[What to produce] From the items below, pick out and copy every line that contains the string "Task". Matching is case-sensitive.

[Word and item position data]

+--

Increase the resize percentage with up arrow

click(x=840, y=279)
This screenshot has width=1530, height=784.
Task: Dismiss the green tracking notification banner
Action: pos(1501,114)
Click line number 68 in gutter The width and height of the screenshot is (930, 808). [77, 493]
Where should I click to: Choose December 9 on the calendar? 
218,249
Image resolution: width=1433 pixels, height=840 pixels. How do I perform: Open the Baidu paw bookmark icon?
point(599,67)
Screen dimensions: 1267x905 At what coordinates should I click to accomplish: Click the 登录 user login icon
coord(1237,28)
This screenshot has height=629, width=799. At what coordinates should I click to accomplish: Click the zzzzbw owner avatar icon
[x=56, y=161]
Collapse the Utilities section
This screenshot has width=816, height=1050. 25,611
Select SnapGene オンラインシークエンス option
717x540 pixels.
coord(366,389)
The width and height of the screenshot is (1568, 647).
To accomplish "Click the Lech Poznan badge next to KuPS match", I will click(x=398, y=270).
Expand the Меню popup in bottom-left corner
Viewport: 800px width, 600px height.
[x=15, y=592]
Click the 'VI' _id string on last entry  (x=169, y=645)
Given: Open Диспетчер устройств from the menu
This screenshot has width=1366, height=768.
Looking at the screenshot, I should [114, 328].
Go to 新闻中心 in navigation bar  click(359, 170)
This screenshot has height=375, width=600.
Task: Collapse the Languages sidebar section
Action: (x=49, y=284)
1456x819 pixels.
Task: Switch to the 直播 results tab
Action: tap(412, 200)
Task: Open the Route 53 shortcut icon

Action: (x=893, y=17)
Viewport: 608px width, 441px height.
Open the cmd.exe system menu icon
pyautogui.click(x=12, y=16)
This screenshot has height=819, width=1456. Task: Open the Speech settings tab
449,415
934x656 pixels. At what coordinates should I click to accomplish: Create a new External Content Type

+--

[Exercise response]
Task: Dismiss the green tracking notification banner
Task: Collapse the Languages sidebar section
Task: Switch to the 直播 results tab
Task: Open the Route 53 shortcut icon
This screenshot has height=819, width=1456. Task: Open the Speech settings tab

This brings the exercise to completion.